Part of the problem with the word 'disabilities' is that it immediately suggests an inability to see or hear o... — Fred Rogers
Part of the problem with the word 'disabilities' is that it immediately suggests an inability to see or hear or walk or do other things that many of us take for granted. But what of people who can't feel? Or talk about their feelings? Or manage their feelings in constructive ways? What of people who aren't able to form close and strong relationships? And people who cannot find fulfillment in their lives, or those who have lost hope, who live in disappointment and bitterness and find in life no joy, no love? These, it seems to me, are the real disabilities.
Author: Fred Rogers
Insight: We often think of disabilities as visible limitations—things that announce themselves. But Fred Rogers points to something harder to name: the disabilities we can't see in the mirror. Someone might walk into a room perfectly fine on the surface while being completely cut off from their own feelings, or unable to let anyone close enough to really know them. These aren't small struggles. They shape everything—how you experience a conversation, whether you can ask for help, if you can find meaning in what you do.

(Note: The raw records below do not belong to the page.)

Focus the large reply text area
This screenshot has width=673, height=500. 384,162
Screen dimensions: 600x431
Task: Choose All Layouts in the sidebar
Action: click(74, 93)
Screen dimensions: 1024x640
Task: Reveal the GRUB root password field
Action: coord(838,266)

The twist here is that these "invisible disabilities" might actually affect more of us than we realize. Plenty of people who seem to have it all together battle numbness, isolation, or a persistent sense that life is happening to them rather than for them. It's not a personality flaw or something you should just "get over"—it's a genuine disability, just one that doesn't show up on any official form. Recognizing this matters because it shifts how we talk to ourselves and others. Instead of shame, we might offer the same compassion we'd extend to anyone else facing real obstacles. The ability to feel, to connect, to find joy—these aren't luxuries. They're fundamental, and when they're missing, it changes everything.